Ahí el trabajo se centra en las afueras de la discoteque Charly, ubicada a un costado de una enorme fábrica abandona que hoy sirve de guarida para jóvenes drogadictos y adolescentes fugados de sus casas. Los Valientes de David comparten palabras y volantes con quien quiera oírles. El viento sopla con fuerza, los muchachos los escuchan y, en un abrir y cerrar de ojos, terminan orando. Contemplo la escena sorprendido cuando Paola, la hija mayor de Adams, me pregunta qué es lo qué estoy viendo

-Niña -digo bromeando-, aquí yo hago las preguntas.

-Lo que ocurre ante mis ojos es la acción de Dios -me responde Paola, y agrega-, tal vez estás reporteando esto por voluntad del Señor.

Yo miro las estrellas preguntándome a dónde se había marchado mi fe.

Antes de separarnos Adams me dice que planean viajar al Barrio Rojo de Amsterdan, antes que finalice el año. También me cuenta que van a volver al Carnaval de Río y que preparan algo grande para la celebración de San Sebastián de Yumbel, el 20 de enero próximo. "Vamos a ir a la misma Plaza de San Pedro en el Vaticano a sacarle la máscara a la Iglesia Católica", señala el pastor con estusiasmo.

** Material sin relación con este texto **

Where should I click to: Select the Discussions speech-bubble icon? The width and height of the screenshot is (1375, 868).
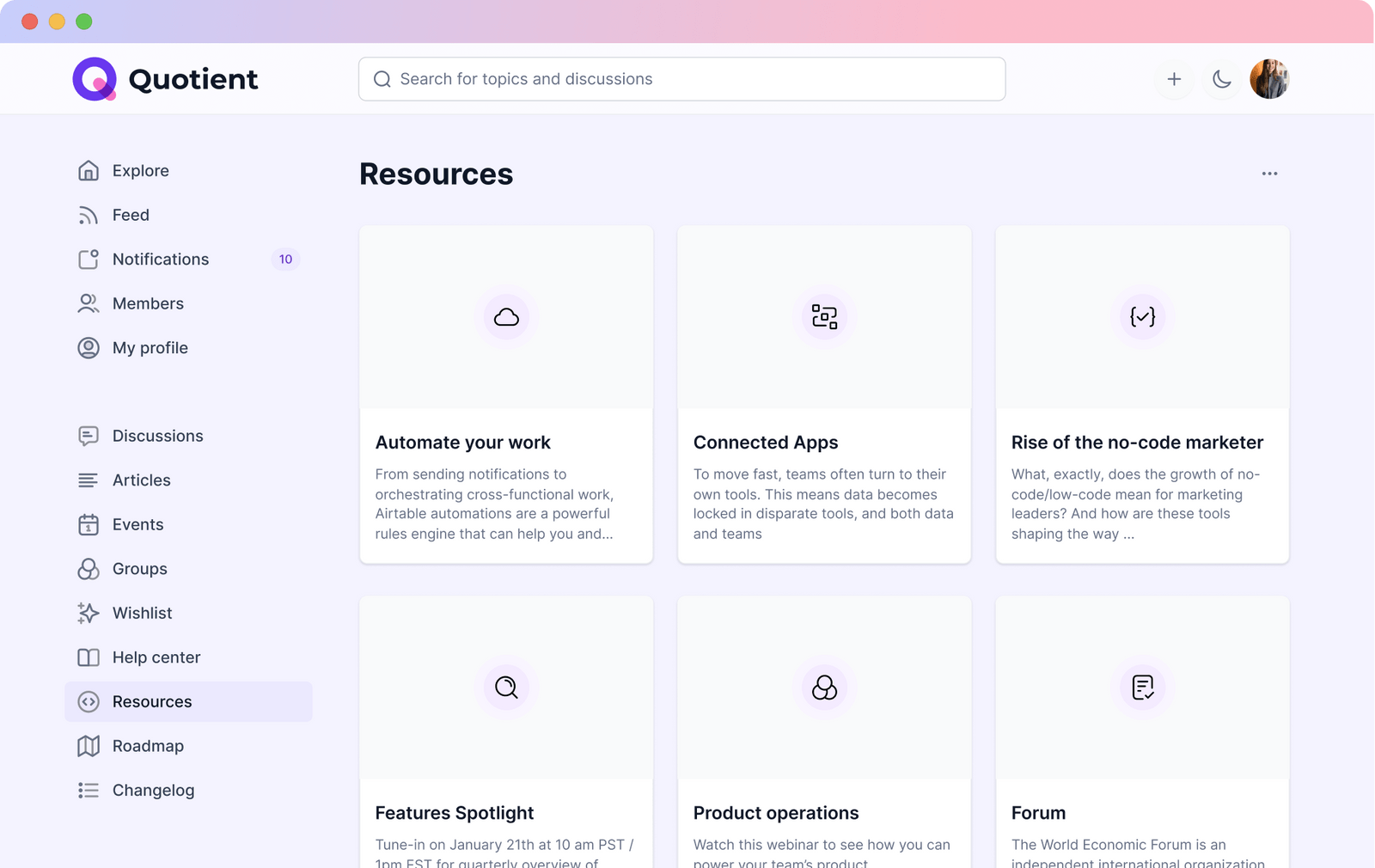point(89,436)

Nos despedimos en Avenida Prat el domingo a las cuatro de la madrugada. Mientras ellos se marchan, la imagen de la calle del confort (Ongolmo), llamada así porque es allí donde putas y travestis tienen relaciones sexuales dejando el cemento sembrado de papel higiénico, se me clava en la memoria.

Espero en un Esso Market la llegada del nuevo día. En mi bolso descansa un Trópico, de Henry Miller, y en el bolsillo de mi cazadora, el Nuevo Testamento azul que me regaló el pastor Adams. Me inclino por el primero y leo: "Cristo no volverá a bajar más a la tierra, ni cesará el asesinato, ni el robo, ni la revolución y, sin embargo... y sin embargo, uno espera algo".